_LISTED ENTRIES:_

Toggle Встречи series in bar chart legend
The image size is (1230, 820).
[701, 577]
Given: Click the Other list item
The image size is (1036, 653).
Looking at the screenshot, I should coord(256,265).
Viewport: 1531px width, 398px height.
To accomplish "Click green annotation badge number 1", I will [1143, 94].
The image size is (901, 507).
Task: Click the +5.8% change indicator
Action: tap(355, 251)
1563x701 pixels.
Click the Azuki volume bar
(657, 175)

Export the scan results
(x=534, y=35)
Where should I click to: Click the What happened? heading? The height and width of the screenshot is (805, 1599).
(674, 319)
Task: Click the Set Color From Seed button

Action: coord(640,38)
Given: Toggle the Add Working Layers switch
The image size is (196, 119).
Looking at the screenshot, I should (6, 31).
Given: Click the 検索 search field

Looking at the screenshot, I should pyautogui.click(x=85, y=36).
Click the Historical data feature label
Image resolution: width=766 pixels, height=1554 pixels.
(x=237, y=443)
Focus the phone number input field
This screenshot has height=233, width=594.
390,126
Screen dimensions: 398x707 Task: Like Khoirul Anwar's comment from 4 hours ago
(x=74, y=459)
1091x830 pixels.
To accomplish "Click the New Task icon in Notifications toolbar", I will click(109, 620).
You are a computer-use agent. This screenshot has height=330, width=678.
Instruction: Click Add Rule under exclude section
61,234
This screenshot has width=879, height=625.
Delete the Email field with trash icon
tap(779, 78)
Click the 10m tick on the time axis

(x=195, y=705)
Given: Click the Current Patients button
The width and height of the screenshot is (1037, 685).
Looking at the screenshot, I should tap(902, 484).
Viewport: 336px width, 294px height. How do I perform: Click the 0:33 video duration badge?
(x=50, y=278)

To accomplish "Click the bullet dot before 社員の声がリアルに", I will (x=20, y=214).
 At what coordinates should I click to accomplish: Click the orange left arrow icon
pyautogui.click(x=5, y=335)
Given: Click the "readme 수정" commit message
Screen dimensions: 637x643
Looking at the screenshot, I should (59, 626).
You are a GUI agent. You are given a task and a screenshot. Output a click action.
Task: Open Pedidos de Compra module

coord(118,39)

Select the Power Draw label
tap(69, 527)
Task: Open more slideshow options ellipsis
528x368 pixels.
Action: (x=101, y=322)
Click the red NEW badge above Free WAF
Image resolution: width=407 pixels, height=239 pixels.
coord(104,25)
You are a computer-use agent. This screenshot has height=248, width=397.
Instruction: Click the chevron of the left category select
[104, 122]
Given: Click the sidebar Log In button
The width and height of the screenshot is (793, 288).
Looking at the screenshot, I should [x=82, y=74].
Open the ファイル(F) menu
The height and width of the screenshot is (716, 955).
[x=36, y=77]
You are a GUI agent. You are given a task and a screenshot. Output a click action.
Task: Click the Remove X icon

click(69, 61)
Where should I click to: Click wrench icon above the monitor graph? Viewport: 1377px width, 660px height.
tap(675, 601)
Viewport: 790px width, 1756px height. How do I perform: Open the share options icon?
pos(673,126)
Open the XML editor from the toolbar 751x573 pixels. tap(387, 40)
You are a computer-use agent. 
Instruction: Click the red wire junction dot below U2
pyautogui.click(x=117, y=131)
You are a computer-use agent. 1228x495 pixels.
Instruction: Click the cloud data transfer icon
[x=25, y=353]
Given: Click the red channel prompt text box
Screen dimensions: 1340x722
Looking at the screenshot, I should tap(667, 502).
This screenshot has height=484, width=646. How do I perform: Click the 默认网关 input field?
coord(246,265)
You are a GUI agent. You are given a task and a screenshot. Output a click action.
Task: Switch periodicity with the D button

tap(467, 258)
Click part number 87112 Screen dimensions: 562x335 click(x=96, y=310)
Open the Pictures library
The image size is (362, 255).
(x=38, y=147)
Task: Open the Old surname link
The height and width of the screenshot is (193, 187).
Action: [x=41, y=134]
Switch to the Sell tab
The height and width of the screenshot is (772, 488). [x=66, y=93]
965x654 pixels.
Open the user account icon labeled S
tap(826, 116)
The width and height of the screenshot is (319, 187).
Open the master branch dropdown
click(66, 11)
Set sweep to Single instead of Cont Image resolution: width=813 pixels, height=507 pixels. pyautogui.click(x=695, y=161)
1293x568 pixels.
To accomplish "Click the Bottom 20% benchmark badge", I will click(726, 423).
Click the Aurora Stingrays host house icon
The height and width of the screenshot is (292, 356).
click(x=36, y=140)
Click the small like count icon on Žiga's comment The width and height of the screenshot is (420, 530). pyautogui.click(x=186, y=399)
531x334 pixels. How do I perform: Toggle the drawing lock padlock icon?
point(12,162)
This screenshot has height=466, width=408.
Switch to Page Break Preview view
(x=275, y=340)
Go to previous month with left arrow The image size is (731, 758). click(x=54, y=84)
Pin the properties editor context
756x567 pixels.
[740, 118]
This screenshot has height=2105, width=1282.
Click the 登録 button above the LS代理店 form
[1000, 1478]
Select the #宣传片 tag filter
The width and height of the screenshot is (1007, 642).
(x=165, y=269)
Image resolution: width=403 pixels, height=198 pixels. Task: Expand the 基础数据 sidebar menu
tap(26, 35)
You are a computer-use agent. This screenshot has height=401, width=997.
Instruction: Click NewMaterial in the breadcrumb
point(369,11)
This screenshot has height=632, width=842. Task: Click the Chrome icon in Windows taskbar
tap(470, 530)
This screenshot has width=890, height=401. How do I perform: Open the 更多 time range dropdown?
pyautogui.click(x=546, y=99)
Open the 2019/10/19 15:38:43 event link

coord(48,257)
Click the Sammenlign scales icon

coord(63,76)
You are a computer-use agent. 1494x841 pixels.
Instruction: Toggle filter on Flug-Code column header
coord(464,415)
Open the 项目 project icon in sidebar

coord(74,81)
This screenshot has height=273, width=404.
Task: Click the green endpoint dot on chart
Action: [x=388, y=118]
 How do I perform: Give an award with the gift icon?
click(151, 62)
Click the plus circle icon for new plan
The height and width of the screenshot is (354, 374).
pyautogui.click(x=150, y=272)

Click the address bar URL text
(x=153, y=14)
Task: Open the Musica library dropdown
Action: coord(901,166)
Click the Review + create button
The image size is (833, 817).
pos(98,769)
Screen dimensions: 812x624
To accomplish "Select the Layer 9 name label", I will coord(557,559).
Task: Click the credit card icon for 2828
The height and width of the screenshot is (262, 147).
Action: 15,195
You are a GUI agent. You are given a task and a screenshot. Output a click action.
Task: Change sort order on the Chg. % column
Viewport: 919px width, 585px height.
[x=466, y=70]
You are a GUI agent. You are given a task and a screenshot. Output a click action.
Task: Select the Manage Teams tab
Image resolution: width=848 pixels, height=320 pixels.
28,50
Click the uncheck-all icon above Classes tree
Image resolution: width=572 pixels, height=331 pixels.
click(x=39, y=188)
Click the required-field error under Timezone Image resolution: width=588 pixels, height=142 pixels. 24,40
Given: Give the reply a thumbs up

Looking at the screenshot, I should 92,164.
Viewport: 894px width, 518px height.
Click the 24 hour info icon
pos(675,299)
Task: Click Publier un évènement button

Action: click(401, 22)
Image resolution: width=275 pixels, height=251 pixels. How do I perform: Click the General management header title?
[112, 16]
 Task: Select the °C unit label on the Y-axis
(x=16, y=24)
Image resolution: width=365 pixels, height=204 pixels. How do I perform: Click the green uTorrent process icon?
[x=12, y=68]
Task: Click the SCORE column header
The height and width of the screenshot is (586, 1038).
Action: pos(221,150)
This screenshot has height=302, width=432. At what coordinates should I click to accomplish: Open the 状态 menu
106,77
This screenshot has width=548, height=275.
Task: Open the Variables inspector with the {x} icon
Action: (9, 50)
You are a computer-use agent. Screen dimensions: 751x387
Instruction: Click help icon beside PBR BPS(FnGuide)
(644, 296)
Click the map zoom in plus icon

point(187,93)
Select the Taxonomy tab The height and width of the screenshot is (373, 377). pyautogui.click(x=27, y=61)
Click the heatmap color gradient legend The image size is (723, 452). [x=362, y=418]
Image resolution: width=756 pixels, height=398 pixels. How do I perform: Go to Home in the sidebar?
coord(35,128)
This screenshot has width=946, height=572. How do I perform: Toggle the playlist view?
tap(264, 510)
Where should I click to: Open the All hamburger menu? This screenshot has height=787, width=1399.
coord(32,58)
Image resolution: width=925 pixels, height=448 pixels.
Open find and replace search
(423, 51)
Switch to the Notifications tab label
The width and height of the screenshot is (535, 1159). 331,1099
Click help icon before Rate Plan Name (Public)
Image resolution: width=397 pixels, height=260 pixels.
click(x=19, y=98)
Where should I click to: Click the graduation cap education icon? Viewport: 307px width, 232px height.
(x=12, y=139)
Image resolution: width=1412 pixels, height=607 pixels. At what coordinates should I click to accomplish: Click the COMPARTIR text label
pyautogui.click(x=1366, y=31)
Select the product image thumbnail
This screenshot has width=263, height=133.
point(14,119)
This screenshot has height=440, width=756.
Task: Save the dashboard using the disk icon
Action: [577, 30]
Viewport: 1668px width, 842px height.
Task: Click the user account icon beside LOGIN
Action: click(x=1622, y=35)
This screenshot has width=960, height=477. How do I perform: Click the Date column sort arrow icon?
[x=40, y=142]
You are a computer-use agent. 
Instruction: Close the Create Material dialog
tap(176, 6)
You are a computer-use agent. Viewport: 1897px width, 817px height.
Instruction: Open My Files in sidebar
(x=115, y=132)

_REQUIRED ACTION:_ Your answer must be a single number, the count of lines in the data that hold the string "computer".

_EXERCISE RESPONSE:_ 9